Embryonic lung ex vivo culture
Embryonic E12.5 lungs were micro-dissected into cold HBSS (Life Technologies Ltd.) under
completely aseptic conditions. Lungs were washed in serum-free medium and transferred to a
semipermeable transparent “Transwell” membrane with 0.4 µm pore size (Merck Millipore
Inc). The insert was placed over 1 ml of serum-free DMEMF12 medium, supplemented with
penicillin, streptomycin and ascorbic acid (0.2 mg/ml) in a twelve-well plate.
Quantitative Real Time-PCR (qRT-PCR)
qRT-PCR reactions were performed as described previously (Abdelhamed et al., 2013).
Primer sequences are available upon request. The average Ct values of the samples were
normalised to values for β-actin. Fold-difference in expression of the different genes in the
mutant embryos was calculated relative to their expression in wild-type or heterozygous
littermates using the standard curve method.
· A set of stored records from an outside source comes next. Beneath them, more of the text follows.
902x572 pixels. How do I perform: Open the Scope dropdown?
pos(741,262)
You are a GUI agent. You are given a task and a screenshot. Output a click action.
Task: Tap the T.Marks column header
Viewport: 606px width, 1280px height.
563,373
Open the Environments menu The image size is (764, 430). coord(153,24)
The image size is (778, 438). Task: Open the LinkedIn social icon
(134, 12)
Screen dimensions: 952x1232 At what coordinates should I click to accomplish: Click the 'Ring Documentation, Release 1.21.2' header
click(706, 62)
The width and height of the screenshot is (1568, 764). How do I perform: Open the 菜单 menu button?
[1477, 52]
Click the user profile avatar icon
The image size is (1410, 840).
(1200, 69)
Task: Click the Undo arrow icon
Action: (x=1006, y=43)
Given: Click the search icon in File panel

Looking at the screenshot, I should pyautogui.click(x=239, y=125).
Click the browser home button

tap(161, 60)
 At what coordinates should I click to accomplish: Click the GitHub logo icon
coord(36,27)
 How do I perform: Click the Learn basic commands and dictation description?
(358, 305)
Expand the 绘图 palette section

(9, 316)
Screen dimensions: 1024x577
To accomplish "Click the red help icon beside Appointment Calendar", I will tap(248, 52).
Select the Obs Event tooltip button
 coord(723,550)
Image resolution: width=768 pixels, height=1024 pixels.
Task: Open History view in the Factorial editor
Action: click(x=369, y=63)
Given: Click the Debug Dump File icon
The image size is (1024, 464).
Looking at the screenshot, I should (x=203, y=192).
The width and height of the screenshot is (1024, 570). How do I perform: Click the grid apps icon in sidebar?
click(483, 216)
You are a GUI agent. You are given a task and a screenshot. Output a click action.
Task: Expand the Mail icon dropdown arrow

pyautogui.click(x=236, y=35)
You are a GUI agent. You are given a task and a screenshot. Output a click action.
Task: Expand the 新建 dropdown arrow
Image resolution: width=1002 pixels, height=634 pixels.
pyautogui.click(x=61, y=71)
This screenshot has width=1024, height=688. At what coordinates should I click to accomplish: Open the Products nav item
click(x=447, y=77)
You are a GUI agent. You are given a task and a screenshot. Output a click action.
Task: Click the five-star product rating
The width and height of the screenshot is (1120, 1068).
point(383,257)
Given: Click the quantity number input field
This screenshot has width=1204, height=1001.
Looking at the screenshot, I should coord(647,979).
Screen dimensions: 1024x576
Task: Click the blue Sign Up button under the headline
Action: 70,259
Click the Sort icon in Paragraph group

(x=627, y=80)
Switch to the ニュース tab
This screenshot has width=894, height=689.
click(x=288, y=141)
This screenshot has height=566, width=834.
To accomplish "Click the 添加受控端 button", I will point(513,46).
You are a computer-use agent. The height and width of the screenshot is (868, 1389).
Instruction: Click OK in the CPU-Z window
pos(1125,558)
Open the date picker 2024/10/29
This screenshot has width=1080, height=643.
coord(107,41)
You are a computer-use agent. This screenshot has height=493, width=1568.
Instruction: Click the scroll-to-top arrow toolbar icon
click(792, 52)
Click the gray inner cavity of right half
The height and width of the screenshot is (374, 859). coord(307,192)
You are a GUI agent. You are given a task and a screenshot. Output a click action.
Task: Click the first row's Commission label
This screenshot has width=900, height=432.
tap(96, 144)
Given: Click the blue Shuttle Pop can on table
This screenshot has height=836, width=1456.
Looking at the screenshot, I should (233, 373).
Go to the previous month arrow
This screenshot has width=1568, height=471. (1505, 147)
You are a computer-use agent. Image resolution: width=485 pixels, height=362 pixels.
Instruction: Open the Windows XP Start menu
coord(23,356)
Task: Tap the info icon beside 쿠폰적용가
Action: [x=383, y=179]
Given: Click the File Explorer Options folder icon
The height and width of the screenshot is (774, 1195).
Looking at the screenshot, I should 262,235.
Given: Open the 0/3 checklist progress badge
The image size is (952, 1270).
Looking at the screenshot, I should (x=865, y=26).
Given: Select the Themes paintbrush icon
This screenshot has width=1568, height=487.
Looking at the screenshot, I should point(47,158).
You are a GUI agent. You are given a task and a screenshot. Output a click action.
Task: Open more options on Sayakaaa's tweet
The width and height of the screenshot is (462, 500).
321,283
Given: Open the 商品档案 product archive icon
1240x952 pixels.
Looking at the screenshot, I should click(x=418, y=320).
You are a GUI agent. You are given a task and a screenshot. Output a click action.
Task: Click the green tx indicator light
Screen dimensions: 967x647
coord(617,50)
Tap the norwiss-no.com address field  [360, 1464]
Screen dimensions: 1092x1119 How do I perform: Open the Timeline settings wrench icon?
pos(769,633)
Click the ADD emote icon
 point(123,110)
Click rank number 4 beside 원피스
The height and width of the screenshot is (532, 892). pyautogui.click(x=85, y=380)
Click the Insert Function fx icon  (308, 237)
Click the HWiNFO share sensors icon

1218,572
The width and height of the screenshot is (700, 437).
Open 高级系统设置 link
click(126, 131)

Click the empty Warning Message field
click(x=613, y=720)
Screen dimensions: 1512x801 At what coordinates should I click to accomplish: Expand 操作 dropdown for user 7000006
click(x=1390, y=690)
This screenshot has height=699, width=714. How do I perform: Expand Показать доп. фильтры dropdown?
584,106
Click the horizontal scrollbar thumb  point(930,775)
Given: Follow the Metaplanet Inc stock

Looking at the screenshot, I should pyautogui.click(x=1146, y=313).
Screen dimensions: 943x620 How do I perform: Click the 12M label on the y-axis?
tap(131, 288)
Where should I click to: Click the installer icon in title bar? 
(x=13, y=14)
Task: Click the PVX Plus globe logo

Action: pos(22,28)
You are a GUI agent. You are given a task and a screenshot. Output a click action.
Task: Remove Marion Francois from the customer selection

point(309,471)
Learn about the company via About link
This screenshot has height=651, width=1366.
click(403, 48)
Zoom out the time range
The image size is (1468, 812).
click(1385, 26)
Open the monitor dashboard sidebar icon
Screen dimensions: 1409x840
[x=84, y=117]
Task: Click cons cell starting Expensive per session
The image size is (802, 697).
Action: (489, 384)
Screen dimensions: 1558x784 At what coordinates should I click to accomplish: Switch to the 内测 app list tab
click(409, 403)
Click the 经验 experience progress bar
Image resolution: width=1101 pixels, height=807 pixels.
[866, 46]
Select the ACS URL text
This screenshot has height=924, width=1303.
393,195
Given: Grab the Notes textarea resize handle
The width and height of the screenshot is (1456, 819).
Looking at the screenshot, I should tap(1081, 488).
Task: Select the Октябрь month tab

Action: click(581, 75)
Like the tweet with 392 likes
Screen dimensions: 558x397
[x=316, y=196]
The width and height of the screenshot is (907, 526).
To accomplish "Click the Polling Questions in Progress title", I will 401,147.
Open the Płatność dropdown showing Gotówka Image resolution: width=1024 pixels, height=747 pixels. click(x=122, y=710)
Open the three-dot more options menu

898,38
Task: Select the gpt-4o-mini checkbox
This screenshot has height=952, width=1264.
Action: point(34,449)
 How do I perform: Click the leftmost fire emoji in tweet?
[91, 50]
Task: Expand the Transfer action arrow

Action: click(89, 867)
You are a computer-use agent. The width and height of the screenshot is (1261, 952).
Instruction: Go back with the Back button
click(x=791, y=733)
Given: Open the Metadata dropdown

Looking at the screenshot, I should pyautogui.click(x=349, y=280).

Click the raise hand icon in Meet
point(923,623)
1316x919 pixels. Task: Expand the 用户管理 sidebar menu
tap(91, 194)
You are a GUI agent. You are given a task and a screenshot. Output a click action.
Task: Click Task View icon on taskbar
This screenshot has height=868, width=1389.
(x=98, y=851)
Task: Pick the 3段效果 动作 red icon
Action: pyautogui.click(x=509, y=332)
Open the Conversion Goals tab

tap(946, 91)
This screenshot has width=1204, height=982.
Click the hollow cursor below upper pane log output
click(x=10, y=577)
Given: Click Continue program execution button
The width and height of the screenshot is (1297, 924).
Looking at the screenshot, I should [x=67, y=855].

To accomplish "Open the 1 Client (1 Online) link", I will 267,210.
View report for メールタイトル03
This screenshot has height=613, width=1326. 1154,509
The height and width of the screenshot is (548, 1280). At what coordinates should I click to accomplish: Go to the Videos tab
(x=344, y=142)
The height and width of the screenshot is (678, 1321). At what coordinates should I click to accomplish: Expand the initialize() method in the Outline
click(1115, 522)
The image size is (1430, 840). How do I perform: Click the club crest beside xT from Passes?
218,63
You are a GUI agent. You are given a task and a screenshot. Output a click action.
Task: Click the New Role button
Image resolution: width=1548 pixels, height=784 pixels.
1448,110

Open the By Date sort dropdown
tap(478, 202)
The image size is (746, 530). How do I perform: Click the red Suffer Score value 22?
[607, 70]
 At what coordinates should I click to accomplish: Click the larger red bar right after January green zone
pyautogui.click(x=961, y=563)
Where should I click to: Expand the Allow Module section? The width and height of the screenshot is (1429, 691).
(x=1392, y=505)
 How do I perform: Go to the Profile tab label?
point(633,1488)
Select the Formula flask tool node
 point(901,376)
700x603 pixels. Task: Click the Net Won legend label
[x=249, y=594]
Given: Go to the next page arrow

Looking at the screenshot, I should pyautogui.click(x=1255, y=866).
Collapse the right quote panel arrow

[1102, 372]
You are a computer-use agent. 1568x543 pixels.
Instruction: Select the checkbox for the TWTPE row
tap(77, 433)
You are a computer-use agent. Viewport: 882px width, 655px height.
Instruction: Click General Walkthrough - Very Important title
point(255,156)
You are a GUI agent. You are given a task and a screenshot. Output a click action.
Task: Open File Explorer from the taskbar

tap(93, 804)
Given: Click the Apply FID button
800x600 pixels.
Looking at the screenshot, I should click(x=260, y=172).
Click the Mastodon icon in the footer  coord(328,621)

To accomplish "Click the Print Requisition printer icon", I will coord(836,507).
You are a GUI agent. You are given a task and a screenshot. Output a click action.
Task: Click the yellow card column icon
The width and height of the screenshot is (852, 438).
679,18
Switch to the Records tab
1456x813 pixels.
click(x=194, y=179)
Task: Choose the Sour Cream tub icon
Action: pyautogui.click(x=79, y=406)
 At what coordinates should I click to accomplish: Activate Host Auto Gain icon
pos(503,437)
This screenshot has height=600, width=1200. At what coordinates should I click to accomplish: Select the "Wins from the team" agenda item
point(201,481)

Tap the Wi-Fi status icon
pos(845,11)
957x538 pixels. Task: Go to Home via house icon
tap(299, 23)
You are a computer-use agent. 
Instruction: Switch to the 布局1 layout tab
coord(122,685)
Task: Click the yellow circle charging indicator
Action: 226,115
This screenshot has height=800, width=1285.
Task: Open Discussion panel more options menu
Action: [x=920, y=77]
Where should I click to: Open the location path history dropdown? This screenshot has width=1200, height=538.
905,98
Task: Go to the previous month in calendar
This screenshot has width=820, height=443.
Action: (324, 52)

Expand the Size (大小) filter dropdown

Measurements and statistical analyses
Length and orientation measurements were carried out using LSM510 Image Browser 4.2
software (Carl Zeiss Microscopy GmbH). Normal distribution of data was confirmed using
the Kolmogorov-Smirnov test (GraphPad Prism, GraphPad Software Inc., La Jolla, CA,
USA). Pairwise comparisons were analysed with Student's two-tailed t-test using InStat
(GraphPad Software Inc.) Results reported are from at least three independent biological
replicates.
Acknowledgements
We thank A. Monk, K. Passam and T. Simpson of Nikon UK Ltd. for technical support and
advice on confocal microscopy. We are very grateful to D. Evans, J. Bilton, C. McCartney
and M. Reay for technical support. We thank R. T. Moon, University of Washington, for the
TOPFlash and FOPFlash constructs. The pEF1a-mROR2WT plasmid was a gift from R.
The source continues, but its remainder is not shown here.